An appraisal on the house is some progress. Hopefully, this will be entered as the true value, instead of H’s made up fantasy exaggeration.

Originally Posted by Gerda
I do not understand my rights as far as saying no to all this and forcing a trial. I do not want a trial but this is just a never-ending nightmare and we should admit we didn't resolve and must to trial over everything. I also got a very inequitable distribution and only agreed to it because there was an end point and the chance for me to pay him his share over a couple years (at least in my mind, since it wasn't specified in the order). If we are just ignoring the order and making a new arrangement, I feel like I should appeal and try to get this before another judge, or insist on no further conferences and prepare for trial.

Does anyone 'round here know about that? E.g., am I allowed to say that if we don't stick to the order that resolved the property then everything is off the table, nothing is resolved, and it's time for trial?

I am sorry you are finding the court/legal system so frustrating. H and his lawyer are diverting and blocking this process quite often.

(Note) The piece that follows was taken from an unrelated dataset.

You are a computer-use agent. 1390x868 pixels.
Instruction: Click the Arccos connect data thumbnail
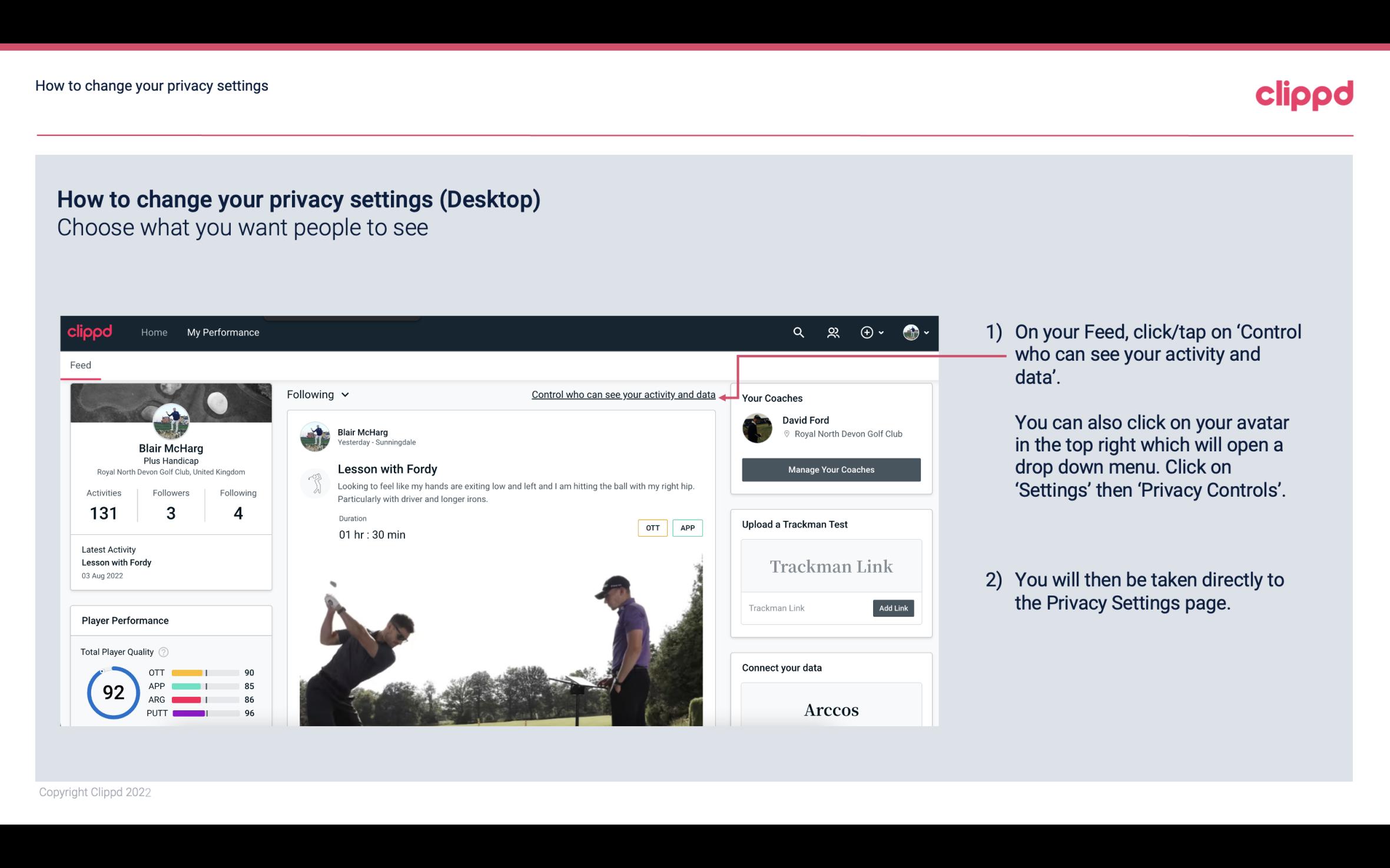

The legal arena has its own rules and guidelines. From my experiences, and questions of my lawyer during my divorce, the judge’s rulings are law. One of course can appeal, however at some point it will be, and is settled. Remaining out of the courtroom is best, however an amicable partner is required for that.

Navigating that arena is foreign to me. Lawyers study and practice many years to be proficient in it. Yes, one can represent themselves, much easier when facing a less irrational adversary. And the importance of the case needs to be considered; a traffic ticket vs a messy divorce, much different stakes involved.

What you ask, seems reasonable. You are reasonable. The legal arena, is different. Justice, fairness, rights, law, etc., there is a lot to balance and find resolution within.

Now, if you wanted to know how and why an alternating current leads or lags an applied voltage as it flows through an impedance, and how that can be mathematically represented with trigonometric equations and imaginary numbers, I’m your guy. There may even be one or two other things I know about. Legal system ain’t one of those; I hired a lawyer.

In response to you question, and remember my layman’s knowledge base, one doesn’t say or tell the judge what to do. You make a motion for the judge to consider the merits of said proposal, they will assess based upon all those previously mentioned principles, and rule one way or the other. I have no real idea of the likely outcome of such a proposal, however I think/feel your judge would dismiss it.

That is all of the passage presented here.